If everyone aboard the 400 boats plying the region at the time harvested auks at the rate Cartier and his crew did, they’d only have to hunt for half an hour a year to reach 200,000 birds.

map of historical range of the great auk

The historical range of the great auk. Map by BirdLife International/IUCN

In the following centuries, demand grew for their meat, eggs, and feathers—and the museum trade finished them off.

They were killed in gruesome ways. On Newfoundland and Labrador’s Funk Island, hunters corralled them into stone enclosures. Birds were burned alive to heat the water used to scald the feathers off more birds.
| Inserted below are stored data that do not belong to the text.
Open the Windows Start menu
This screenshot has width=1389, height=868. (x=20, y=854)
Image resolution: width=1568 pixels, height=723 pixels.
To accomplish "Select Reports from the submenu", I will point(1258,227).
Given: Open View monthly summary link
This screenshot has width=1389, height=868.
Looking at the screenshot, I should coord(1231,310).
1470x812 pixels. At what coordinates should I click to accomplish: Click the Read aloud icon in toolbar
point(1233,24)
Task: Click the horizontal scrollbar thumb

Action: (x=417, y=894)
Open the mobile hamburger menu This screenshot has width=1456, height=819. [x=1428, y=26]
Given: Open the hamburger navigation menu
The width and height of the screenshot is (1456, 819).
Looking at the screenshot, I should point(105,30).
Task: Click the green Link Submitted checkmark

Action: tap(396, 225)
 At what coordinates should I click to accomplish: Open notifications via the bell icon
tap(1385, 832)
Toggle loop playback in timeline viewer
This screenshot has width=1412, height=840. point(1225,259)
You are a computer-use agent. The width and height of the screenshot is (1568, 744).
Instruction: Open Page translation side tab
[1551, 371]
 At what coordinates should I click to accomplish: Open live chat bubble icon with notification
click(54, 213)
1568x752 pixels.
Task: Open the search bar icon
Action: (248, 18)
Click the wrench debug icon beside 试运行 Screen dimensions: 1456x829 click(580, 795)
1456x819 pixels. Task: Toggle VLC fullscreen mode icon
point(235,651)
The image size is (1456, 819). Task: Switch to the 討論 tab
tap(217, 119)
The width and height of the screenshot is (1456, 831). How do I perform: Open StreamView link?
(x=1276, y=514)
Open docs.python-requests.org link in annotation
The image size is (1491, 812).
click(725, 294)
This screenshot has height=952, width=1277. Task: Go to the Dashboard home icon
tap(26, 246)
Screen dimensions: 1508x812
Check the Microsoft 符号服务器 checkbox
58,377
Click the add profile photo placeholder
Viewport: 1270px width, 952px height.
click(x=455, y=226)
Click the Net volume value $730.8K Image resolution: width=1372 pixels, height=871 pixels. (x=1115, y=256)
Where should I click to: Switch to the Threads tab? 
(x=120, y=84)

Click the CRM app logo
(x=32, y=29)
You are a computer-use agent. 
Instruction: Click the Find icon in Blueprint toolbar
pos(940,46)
“If you come for their feathers you do not give yourself the trouble of killing them, but lay hold of one and pluck off the best of the Feathers,” wrote 18th-century observer Aaron Thomas. “Then you turn the poor Penguin adrift, with his skin half naked and torn off, to perish at his leasure.”

One of the last great auks in the United Kingdom was captured by villagers on Scotland’s Saint Kilda around 1840. None had been seen for a generation and the men kept the bird tied up in a stone hut. For three days, it squawked and tried to bite through the rope tied around its leg—then a storm blew in. The superstitious islanders decided the great auk must be a witch and stoned it to death. It took an hour for the bird to die.

“To see this quirky bird be lost in such a barbaric way—it’s a sad story,” says Thomas. “It was such an iconic species; it was the penguin of the north.”

The study is a reminder that abundance isn’t a protection against extinction, says Nicolas Dussex, a conservation geneticist at the Swedish Museum of Natural History who was not involved in the research.

“In conservation biology, there’s a rule: that if a species is below 500 individuals, it’s doomed to extinction,” Dussex says. “That kind of shortcut is quite dangerous and the great auk is a great example of that. There were millions of them and still they went extinct.”